The difficulty, I found, was being able to revise. I mainly write fiction, and this is how much of my fiction goes: a person steps into another person’s life and the experience proves to be life-altering, however subtlety. This is of course how many published stories go. As a writer, and as a person, I am most interested in moments where quiet people collide and in the delicacy of their quiet collisions, how they impact the characters’ lives in resonant ways. I draw much of my fiction from personal experience, in part because I come across so many people like Sara; then in the drafting process verisimilitude slips away: an image pops up that wasn’t in the real story; another character steps in; something happens that didn’t happen, and we detour into fiction. I expected “First Jody” to go that way. I even kind of wanted it, because the story is so embarrassing. Let’s face it, I went home with a girl and continued to have sex with her after she threw up, and I still wanted to be with her after that night, despite her having a boyfriend in prison that she didn’t intend to let go of. I tried to veer the story in different directions, but anything other than what happened felt false, and what I had stuck, down to the last moment when I reach for her hand. It only hit me later, that maybe the reason I couldn’t switch this to fiction is the same reason I knew not to touch her hand, because this story wasn’t mine to control, but Sara’s. Her hands were in control from beginning to end: on the staircase when she took mine, on the bed when she placed her hand on my chest, reaching up to pull the box of letters from the top shelf of her closet, when she opened the letters and traced the map, and when she pointed to the picture on the refrigerator. This is what you get, her hands indicated. In terms of characterization, she even stamped me with an identity. To take her story would have been incorrect. Ultimately, in this case, the embarrassment slipped away, once I realized this is not me in the essay, but a character, and as of that point it was like spending time with two old friends I care a lot about.

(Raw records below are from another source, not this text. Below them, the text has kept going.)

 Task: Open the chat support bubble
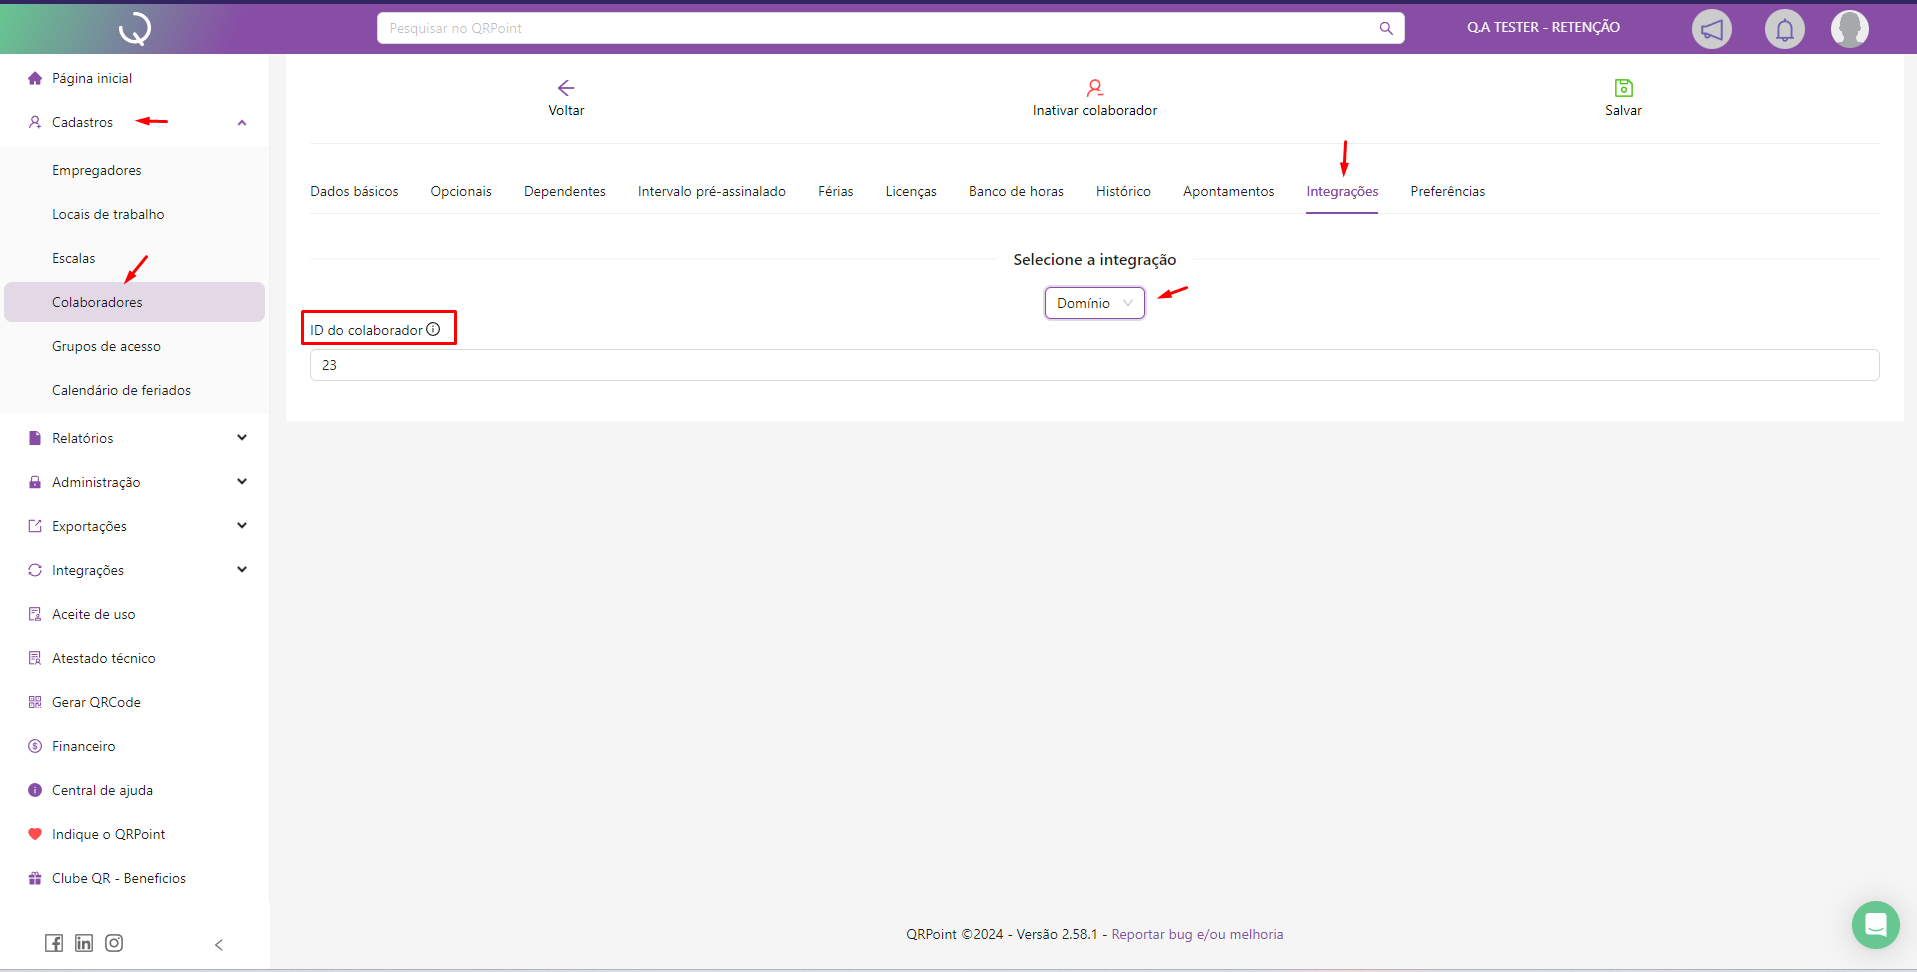click(x=1875, y=924)
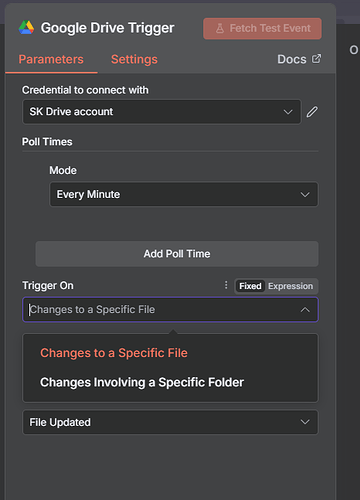Click the chevron arrow on Mode dropdown
360x500 pixels.
(305, 194)
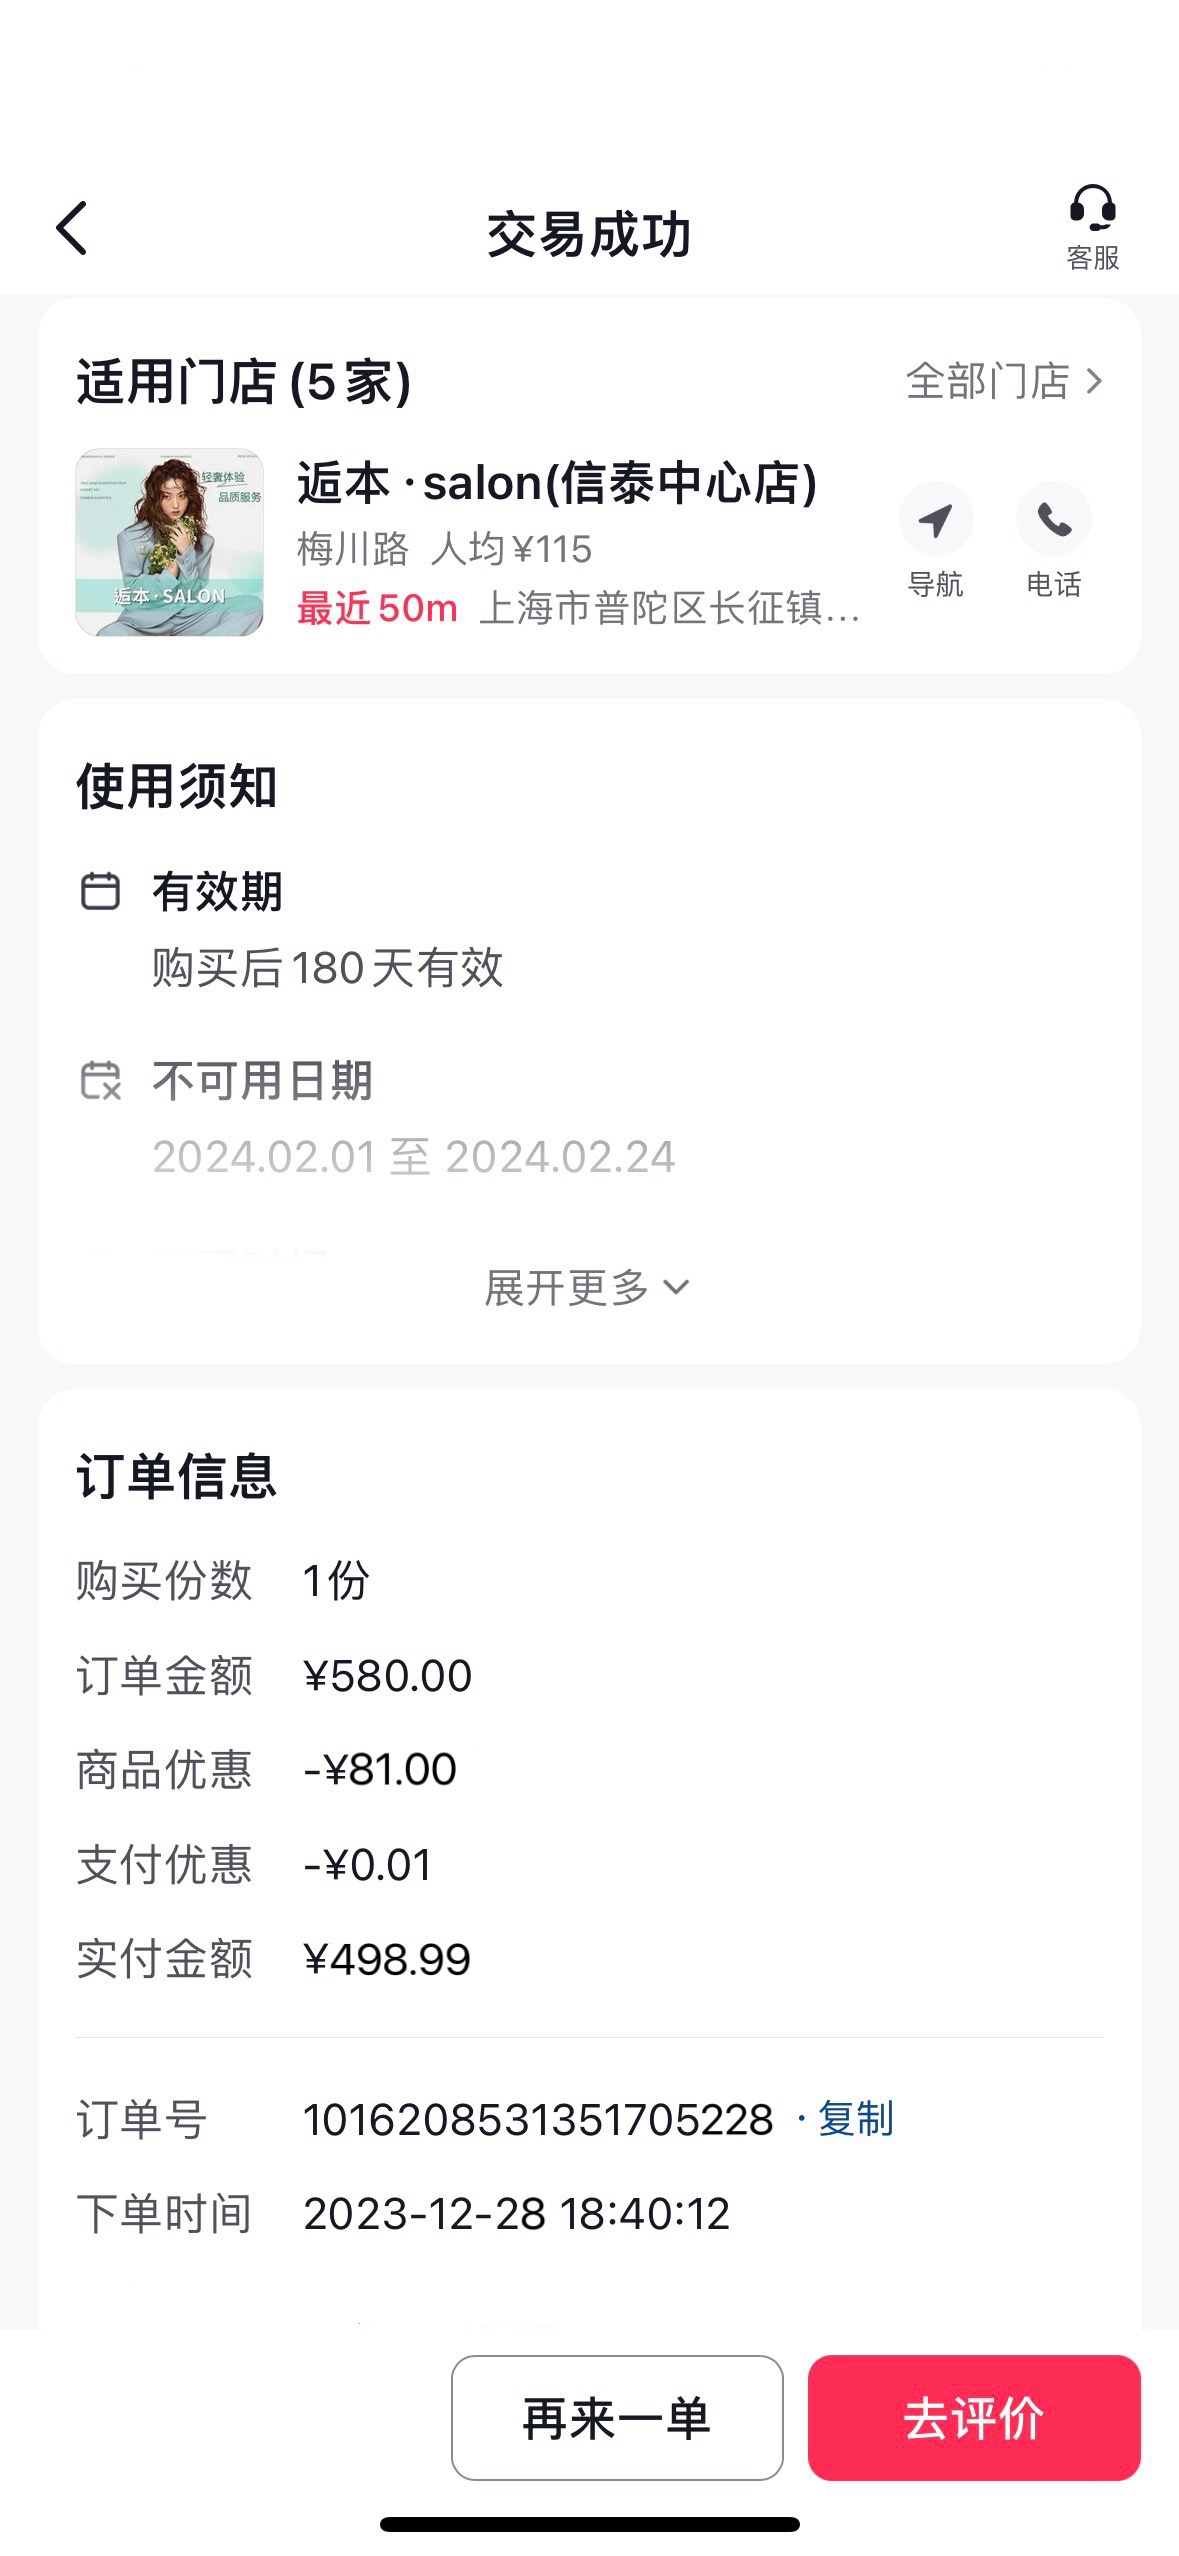Tap the navigation arrow icon

pyautogui.click(x=935, y=519)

I typically go through a zillion drafts, and I thought (naively, naively): Memoir. This should be a snap. All I have to do is remember and write it down. But of course there is more to it than that: You pick, you frame, you do not fudge. Mainly for me it meant focusing on an image that I could evolve. Hence, the hands. And I had to consider what to keep in and cut. Some things I cut because they didn’t work, and some because I still hold a bit sacred. For instance, that night when I asked why she always looks away, she mentioned a guy who said she reminded him of the Rolling Stones’ “Girl With the Faraway Eyes,” a song that to this day I’ve never listened to. Also, Sara and I became friends after this, and I later moved into the house where we met that night of the party, which is the same house I mentioned earlier, the one that burned down. Among the many things I lost in the fire were journals I’d kept since I was eight years old, except a few that miraculously survived. Among them was the one I kept my freshman year of college, from which I pulled this story about Sara. Without that entry I would not have remembered her saying she hated sunrises, which is my favorite moment in this piece. Mainly because it’s a sentiment we share, but more so because it’s one I’d never heard anyone say aloud. I hadn’t remembered, until reading the entry, being afraid to say it before I met her—because it’s kind of weird—and that I’ve had no problem saying it out loud since. It took re-reading it to realize where I got the words from; before I would have said that that was just me.